На другой день была совершена купчая. Шепелев получил деньги, причем дал синенькую на водку своему старому слуге, который, прощаясь, поклонился ему в ноги. Потом он поклонился в ноги и своему новому барину, старый барин тут же, при всех его передал.
— Не оставьте вашею милостью, сударь, — сказал Квириленко. — Будем служить по силам!
— Ну, ну! — отвечал тот. — Старайся, братец, и все будет хорошо.
Лихарев взял его с собой и по дороге расспрашивал разную разность. Квириленко жаловался на бывшего барина, хвастался садовыми подвигами и, разумеется, врал без милосердия, но не проврался ни разу. Приехав домой, Лихарев повел свою новую покупку к жене, Татьяне Марковне. Новый садовник ей тоже понравился, и она, допустив его к своей ручке, велела накормить с барского стола.
Квириленко не задумался сделать честь стряпне вологодской стряпухи и, вспоминая сухоядение последних дней, наелся так, что завидно смотреть было, а ввечеру его и след простыл, будто и не бывало.

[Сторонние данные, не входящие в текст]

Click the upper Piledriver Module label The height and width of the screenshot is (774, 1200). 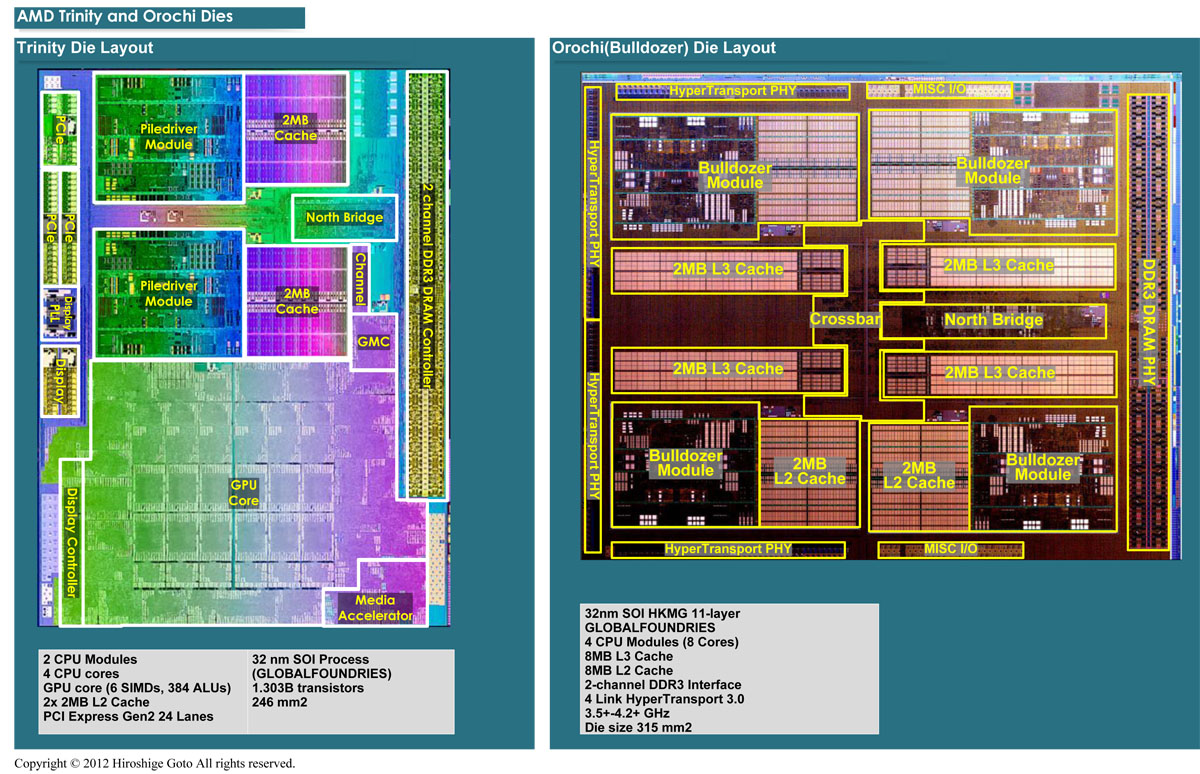(x=166, y=137)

Екатерина действительно не узнала Потемкина, когда тот к ней вошел, хотя и помнила случай, бывший с нею при вступлении на престол, и помнила его фамилию как одного из ретивейших ее партизан. Но вместо сухопарого, тощего, бледного и кривого юнкера, еще не окрепшего и не сформировавшегося, к ней вошел молодой, свежий, с румянцем во всю щеку и небольшим загаром в лице, но уже плотный и осанистый генерал, смотрящий на нее твердо и спокойно обоими глазами. Он подошел к ней почтительно, скромно, но с достоинством, не сделав даже общепринятого поклона. Это сделал Потемкин умышленно, представляя из себя вид как бы фронтового ординарца, которому, разумеется, поклоны не полагаются. Спокойно, ровно, как рапорт во фронте, высказал он, что привез ратификованный султаном мирный трактат и выражение чувств глубокой признательности побежденных ею народов за дарованный им мир.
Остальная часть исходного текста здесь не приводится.